Stored entries
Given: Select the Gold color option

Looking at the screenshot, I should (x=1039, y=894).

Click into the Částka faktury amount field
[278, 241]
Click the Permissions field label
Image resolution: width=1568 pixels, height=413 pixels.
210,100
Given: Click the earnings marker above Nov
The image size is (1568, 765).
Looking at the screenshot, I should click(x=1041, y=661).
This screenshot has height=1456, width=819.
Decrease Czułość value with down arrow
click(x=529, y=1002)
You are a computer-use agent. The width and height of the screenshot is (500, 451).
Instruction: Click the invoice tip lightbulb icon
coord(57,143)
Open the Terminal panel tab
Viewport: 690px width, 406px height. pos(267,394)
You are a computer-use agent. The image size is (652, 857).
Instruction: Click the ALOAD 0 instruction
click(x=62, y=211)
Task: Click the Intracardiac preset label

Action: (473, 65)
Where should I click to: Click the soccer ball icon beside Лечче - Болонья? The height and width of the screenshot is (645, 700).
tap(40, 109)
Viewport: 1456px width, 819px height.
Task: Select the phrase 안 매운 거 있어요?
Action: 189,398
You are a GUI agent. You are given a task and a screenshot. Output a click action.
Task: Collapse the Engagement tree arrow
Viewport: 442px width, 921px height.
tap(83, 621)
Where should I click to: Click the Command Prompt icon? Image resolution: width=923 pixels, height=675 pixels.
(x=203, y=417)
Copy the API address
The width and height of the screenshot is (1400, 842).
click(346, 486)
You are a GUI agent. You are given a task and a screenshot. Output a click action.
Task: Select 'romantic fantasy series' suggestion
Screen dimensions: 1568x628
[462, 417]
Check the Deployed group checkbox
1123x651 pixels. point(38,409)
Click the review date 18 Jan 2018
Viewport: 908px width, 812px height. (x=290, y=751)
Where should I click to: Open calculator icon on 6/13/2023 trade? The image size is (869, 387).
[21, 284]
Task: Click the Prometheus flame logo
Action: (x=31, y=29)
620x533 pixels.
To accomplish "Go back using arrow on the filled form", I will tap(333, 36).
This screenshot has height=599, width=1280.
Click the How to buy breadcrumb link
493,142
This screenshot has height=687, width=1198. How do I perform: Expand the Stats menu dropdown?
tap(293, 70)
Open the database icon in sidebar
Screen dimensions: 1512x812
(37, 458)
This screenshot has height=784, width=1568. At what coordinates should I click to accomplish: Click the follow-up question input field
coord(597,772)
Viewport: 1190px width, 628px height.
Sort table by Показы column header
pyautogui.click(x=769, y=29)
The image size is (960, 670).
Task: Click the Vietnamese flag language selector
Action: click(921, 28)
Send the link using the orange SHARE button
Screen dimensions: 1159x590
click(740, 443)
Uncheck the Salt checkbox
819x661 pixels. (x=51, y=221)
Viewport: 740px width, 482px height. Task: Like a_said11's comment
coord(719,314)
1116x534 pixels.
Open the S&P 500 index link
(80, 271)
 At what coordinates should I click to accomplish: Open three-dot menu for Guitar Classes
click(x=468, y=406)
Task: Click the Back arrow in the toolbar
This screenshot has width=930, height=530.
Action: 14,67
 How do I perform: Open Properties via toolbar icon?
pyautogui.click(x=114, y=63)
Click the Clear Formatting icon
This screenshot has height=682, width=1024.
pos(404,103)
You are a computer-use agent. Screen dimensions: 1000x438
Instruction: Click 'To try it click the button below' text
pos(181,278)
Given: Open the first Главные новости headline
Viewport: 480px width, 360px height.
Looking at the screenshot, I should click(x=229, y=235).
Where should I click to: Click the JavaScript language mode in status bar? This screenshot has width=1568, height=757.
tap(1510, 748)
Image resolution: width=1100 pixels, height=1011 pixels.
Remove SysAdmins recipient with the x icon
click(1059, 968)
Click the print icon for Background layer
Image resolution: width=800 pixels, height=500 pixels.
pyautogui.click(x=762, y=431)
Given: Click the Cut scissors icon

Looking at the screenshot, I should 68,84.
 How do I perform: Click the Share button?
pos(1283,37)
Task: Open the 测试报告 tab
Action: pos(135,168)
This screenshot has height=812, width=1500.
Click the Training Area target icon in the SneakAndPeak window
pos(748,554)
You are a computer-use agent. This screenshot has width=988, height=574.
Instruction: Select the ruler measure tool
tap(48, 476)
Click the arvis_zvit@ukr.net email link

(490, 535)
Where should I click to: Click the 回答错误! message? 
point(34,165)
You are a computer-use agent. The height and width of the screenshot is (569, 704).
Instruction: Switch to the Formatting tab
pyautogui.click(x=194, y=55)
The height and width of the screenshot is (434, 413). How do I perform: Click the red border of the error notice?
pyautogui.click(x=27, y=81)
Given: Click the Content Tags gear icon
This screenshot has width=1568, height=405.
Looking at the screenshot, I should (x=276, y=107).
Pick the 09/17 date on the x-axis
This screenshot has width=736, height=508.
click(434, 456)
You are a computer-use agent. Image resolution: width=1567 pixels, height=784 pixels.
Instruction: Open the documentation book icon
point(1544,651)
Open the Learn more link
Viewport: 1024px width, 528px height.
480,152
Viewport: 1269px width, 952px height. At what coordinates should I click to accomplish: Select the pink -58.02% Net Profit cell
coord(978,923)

== WORK TO COMPLETE ==
Write the data out once more. Keep every word the same.

== EXERCISE RESPONSE ==
Given: Select the Gold color option

Looking at the screenshot, I should (x=1039, y=894).

Click into the Částka faktury amount field
[278, 241]
Click the Permissions field label
Image resolution: width=1568 pixels, height=413 pixels.
210,100
Given: Click the earnings marker above Nov
The image size is (1568, 765).
Looking at the screenshot, I should click(x=1041, y=661).
This screenshot has height=1456, width=819.
Decrease Czułość value with down arrow
click(x=529, y=1002)
You are a computer-use agent. The width and height of the screenshot is (500, 451).
Instruction: Click the invoice tip lightbulb icon
coord(57,143)
Open the Terminal panel tab
Viewport: 690px width, 406px height. pos(267,394)
You are a computer-use agent. The image size is (652, 857).
Instruction: Click the ALOAD 0 instruction
click(x=62, y=211)
Task: Click the Intracardiac preset label

Action: (473, 65)
Where should I click to: Click the soccer ball icon beside Лечче - Болонья? The height and width of the screenshot is (645, 700).
tap(40, 109)
Viewport: 1456px width, 819px height.
Task: Select the phrase 안 매운 거 있어요?
Action: 189,398
You are a GUI agent. You are given a task and a screenshot. Output a click action.
Task: Collapse the Engagement tree arrow
Viewport: 442px width, 921px height.
tap(83, 621)
Where should I click to: Click the Command Prompt icon? Image resolution: width=923 pixels, height=675 pixels.
(x=203, y=417)
Copy the API address
The width and height of the screenshot is (1400, 842).
click(346, 486)
You are a GUI agent. You are given a task and a screenshot. Output a click action.
Task: Select 'romantic fantasy series' suggestion
Screen dimensions: 1568x628
[462, 417]
Check the Deployed group checkbox
1123x651 pixels. point(38,409)
Click the review date 18 Jan 2018
Viewport: 908px width, 812px height. (x=290, y=751)
Where should I click to: Open calculator icon on 6/13/2023 trade? The image size is (869, 387).
[21, 284]
Task: Click the Prometheus flame logo
Action: (x=31, y=29)
620x533 pixels.
To accomplish "Go back using arrow on the filled form", I will tap(333, 36).
This screenshot has height=599, width=1280.
Click the How to buy breadcrumb link
493,142
This screenshot has height=687, width=1198. How do I perform: Expand the Stats menu dropdown?
tap(293, 70)
Open the database icon in sidebar
Screen dimensions: 1512x812
(37, 458)
This screenshot has height=784, width=1568. At what coordinates should I click to accomplish: Click the follow-up question input field
coord(597,772)
Viewport: 1190px width, 628px height.
Sort table by Показы column header
pyautogui.click(x=769, y=29)
The image size is (960, 670).
Task: Click the Vietnamese flag language selector
Action: click(921, 28)
Send the link using the orange SHARE button
Screen dimensions: 1159x590
click(740, 443)
Uncheck the Salt checkbox
819x661 pixels. (x=51, y=221)
Viewport: 740px width, 482px height. Task: Like a_said11's comment
coord(719,314)
1116x534 pixels.
Open the S&P 500 index link
(80, 271)
 At what coordinates should I click to accomplish: Open three-dot menu for Guitar Classes
click(x=468, y=406)
Task: Click the Back arrow in the toolbar
This screenshot has width=930, height=530.
Action: 14,67
 How do I perform: Open Properties via toolbar icon?
pyautogui.click(x=114, y=63)
Click the Clear Formatting icon
This screenshot has height=682, width=1024.
pos(404,103)
You are a computer-use agent. Screen dimensions: 1000x438
Instruction: Click 'To try it click the button below' text
pos(181,278)
Given: Open the first Главные новости headline
Viewport: 480px width, 360px height.
Looking at the screenshot, I should click(x=229, y=235).
Where should I click to: Click the JavaScript language mode in status bar? This screenshot has width=1568, height=757.
tap(1510, 748)
Image resolution: width=1100 pixels, height=1011 pixels.
Remove SysAdmins recipient with the x icon
click(1059, 968)
Click the print icon for Background layer
Image resolution: width=800 pixels, height=500 pixels.
pyautogui.click(x=762, y=431)
Given: Click the Cut scissors icon

Looking at the screenshot, I should 68,84.
 How do I perform: Click the Share button?
pos(1283,37)
Task: Open the 测试报告 tab
Action: pos(135,168)
This screenshot has height=812, width=1500.
Click the Training Area target icon in the SneakAndPeak window
pos(748,554)
You are a computer-use agent. This screenshot has width=988, height=574.
Instruction: Select the ruler measure tool
tap(48, 476)
Click the arvis_zvit@ukr.net email link

(490, 535)
Where should I click to: Click the 回答错误! message? 
point(34,165)
You are a computer-use agent. The height and width of the screenshot is (569, 704).
Instruction: Switch to the Formatting tab
pyautogui.click(x=194, y=55)
The height and width of the screenshot is (434, 413). How do I perform: Click the red border of the error notice?
pyautogui.click(x=27, y=81)
Given: Click the Content Tags gear icon
This screenshot has width=1568, height=405.
Looking at the screenshot, I should (x=276, y=107).
Pick the 09/17 date on the x-axis
This screenshot has width=736, height=508.
click(434, 456)
You are a computer-use agent. Image resolution: width=1567 pixels, height=784 pixels.
Instruction: Open the documentation book icon
point(1544,651)
Open the Learn more link
Viewport: 1024px width, 528px height.
480,152
Viewport: 1269px width, 952px height. At what coordinates should I click to accomplish: Select the pink -58.02% Net Profit cell
coord(978,923)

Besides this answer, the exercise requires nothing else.